■ Written instruction: Show every line of the items below that contains the word "size".

■ Data to use:
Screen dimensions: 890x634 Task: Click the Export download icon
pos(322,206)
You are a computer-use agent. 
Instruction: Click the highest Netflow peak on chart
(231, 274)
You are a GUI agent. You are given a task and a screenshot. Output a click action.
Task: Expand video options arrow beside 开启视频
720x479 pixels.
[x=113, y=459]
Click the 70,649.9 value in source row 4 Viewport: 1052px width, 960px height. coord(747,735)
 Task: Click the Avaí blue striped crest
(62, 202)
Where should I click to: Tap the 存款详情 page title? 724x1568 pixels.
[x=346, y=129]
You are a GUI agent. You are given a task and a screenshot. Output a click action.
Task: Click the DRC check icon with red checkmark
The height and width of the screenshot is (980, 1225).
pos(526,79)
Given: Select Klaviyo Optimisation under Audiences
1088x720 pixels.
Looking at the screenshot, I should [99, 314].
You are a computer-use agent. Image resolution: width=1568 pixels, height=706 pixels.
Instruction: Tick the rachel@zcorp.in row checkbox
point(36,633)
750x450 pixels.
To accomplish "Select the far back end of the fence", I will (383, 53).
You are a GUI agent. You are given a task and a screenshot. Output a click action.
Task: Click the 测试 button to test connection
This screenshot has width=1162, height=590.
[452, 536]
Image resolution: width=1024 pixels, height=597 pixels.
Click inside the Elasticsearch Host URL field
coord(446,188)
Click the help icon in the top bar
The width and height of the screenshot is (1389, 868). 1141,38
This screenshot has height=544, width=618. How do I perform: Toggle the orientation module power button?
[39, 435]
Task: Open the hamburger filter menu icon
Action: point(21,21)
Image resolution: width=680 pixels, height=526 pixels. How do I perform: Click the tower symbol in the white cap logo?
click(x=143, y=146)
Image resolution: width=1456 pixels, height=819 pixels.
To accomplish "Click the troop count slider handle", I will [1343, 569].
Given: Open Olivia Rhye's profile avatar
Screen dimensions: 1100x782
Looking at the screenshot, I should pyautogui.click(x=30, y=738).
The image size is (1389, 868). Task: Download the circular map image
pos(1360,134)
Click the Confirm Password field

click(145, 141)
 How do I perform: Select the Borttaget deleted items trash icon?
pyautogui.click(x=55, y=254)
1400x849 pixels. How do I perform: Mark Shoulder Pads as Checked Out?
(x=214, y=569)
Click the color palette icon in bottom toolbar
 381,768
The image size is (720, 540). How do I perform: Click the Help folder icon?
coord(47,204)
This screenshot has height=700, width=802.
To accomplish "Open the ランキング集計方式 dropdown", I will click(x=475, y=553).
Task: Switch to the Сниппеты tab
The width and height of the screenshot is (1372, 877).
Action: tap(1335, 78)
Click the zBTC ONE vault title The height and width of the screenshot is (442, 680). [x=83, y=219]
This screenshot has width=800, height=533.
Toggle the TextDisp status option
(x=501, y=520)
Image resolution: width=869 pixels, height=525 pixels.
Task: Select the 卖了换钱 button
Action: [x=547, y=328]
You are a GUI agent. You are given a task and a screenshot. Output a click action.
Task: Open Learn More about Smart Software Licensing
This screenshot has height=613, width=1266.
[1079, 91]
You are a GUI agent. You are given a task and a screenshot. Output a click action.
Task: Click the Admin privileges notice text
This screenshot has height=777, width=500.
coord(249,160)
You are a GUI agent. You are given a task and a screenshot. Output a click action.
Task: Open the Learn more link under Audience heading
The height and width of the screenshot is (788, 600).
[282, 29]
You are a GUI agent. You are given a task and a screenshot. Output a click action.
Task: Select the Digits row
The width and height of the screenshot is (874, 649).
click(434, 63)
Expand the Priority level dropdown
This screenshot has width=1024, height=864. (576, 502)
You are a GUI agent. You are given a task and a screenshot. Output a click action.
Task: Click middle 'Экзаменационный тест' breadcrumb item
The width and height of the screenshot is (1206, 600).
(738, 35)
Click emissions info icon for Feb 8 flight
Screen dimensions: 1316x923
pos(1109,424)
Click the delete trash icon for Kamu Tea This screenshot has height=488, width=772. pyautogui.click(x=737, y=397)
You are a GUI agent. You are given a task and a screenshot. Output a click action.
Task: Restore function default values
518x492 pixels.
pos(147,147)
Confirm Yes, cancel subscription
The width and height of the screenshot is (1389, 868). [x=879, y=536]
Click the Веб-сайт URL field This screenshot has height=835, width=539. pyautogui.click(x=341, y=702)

■ Result:
The image size is (1389, 868). Task: Download the circular map image
The image size is (720, 540). How do I perform: Click the Help folder icon?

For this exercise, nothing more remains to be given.